1. L’inconscient n’est pas une partie du cerveau!

Il faut bien distinguer le cérébral et le psychique, le niveau des fonctions neurologiques du cerveau et celui de la pensée. Lorsque Freud distingue des « lieux » psychiques qu’il nomme des instances et dont il décrit le fonctionnement dans ses topiques, ces “lieux” sont la représentation figurée de processus et non des zones « dans » la pensée, qui n’est pas quelque chose de matériellement divisible.

Les topiques ont pour but de permettre la représentation du fonctionnement de la pensée (que Freud appelle fonctionnement psychique) à l’aide d’un modèle simple (la représentation spatiale) de façon à en faciliter la compréhension.

Première topique : ICS // (PC / CS)

ICS : l’inconscient, lieu des pulsions et des tendances refoulées.

PC ou pré-conscient : ce qui n’est pas actuellement présent à ma conscience mais qui peut le devenir (certains souvenirs par exemple, les gestes qu’on accomplit mécaniquement).

CS : le conscient (je), ce que je pense, ce que je perçois actuellement.

L’ensemble (PC / CS) constitue ce que le sujet identifie comme son être, son Moi.

// : c’est la « barrière » de la censure, qui représente l’activité du refoulement qui divise le psychisme humain.

Refoulement : force qui tend à s’opposer au devenir conscient de certaines tendances.

2. L’inconscient n’est pas « le vrai moi »!

Même pour Freud, il n’y a qu’un Moi, l’être que j’ai conscience d’être.
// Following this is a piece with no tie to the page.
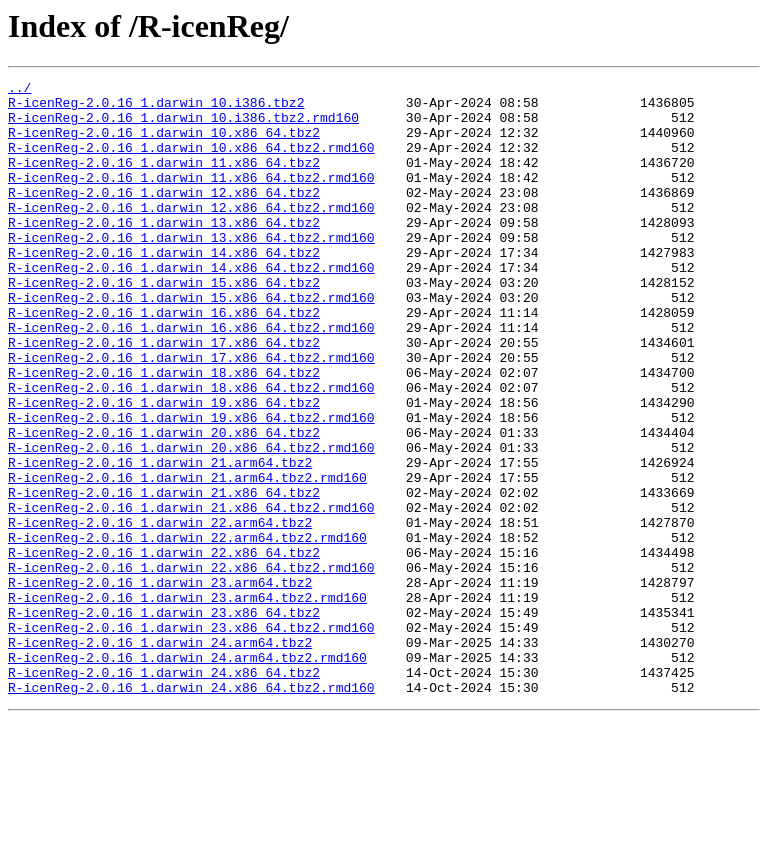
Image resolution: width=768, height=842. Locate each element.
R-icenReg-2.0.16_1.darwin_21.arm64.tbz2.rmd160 (187, 558)
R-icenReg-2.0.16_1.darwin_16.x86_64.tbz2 (164, 360)
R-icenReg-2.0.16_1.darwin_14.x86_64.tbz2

Ce que Freud ajoute c’est que le Moi ignore les tendances inconscientes qui le constituent. Ainsi les pensées conscientes sont conçues par Freud comme un point d’équilibre entre des forces psychiques diverses et contradictoire:

a) les pulsions, source interne de l’excitation et de l’énergie psychique;

b) la censure, qui représente des interdits, les exigences intériorisées de la Loi ;

c) le rapport à la réalité.

D’où la seconde topique :

SURMOI

CA MOI

RÉALITÉ

Surmoi : instance qui représente l’intériorisation des interdits, les exigences civilisationnelles, sociales et familiales.

Ça : les pulsions refoulées.

La réalité : le monde réel, à quoi on doit s’adapter, dont on doit tenir compte.
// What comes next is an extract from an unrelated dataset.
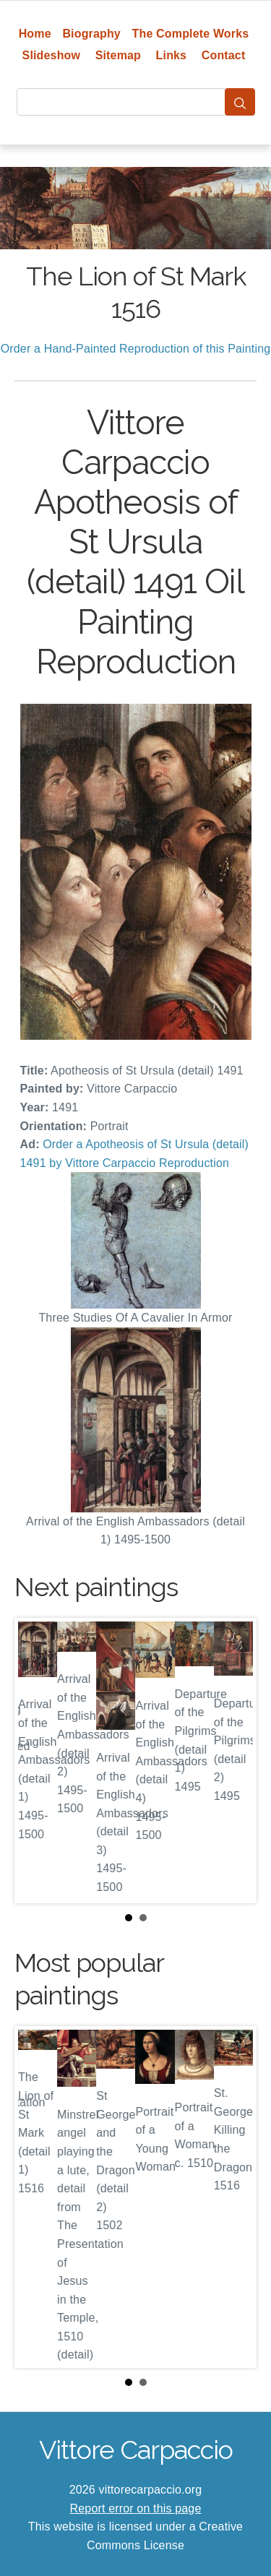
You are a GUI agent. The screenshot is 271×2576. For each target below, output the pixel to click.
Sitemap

Moi : l’instance de la conscience de soi qui, à son insu, emploie l’essentiel de son énergie à tenter de concilier les exigences contradictoires du Ca, du Surmoi et de la Réalité.

Principe de plaisir : recherche exclusive et pressante de la satisfaction selon lequel agit le Ca.

Principe de réalité : nécessité de l’adaptation des exigences de satisfactions à l’ensemble des conditions réelles d’existence d’un sujet particulier.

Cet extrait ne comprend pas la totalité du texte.